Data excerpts
***

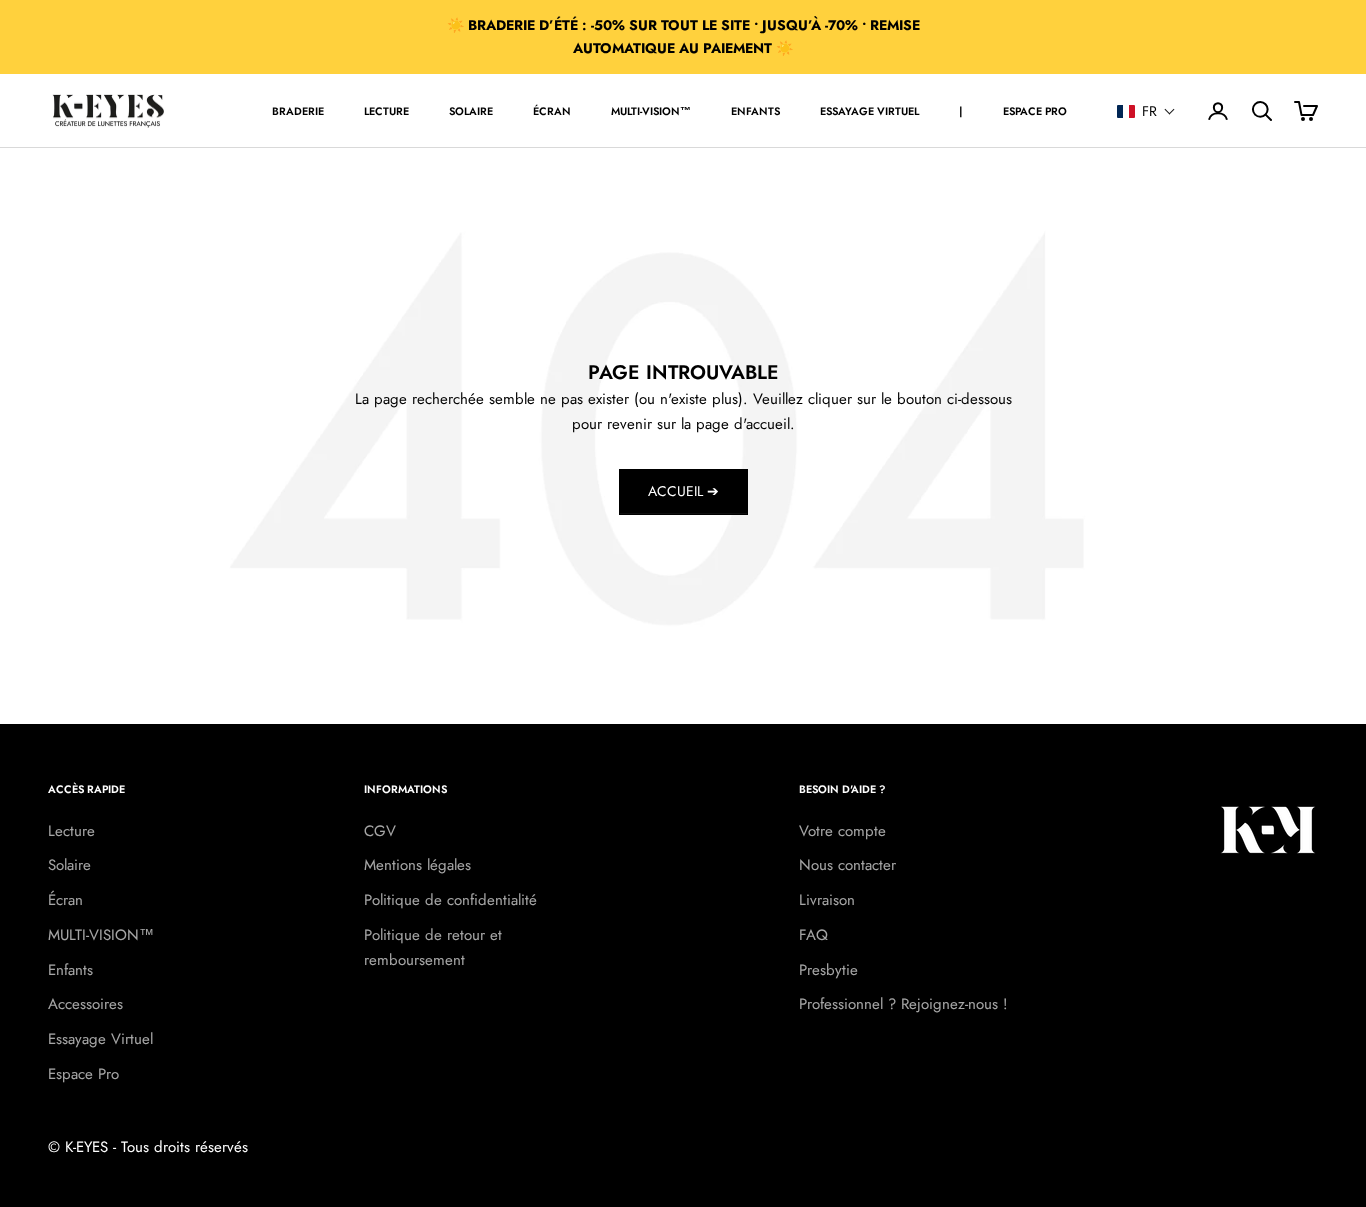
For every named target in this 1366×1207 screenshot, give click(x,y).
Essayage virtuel (869, 111)
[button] (1146, 111)
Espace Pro (1035, 111)
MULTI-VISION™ (651, 111)
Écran (552, 111)
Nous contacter (847, 865)
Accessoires (85, 1004)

***

• Task to carry out:
Without changing a word, retype the data above and omit its pictures.

• Your response:
For every named target in this 1366×1207 screenshot, give click(x,y).
Essayage virtuel (869, 111)
[button] (1146, 111)
Espace Pro (1035, 111)
MULTI-VISION™ (651, 111)
Écran (552, 111)
Nous contacter (847, 865)
Accessoires (85, 1004)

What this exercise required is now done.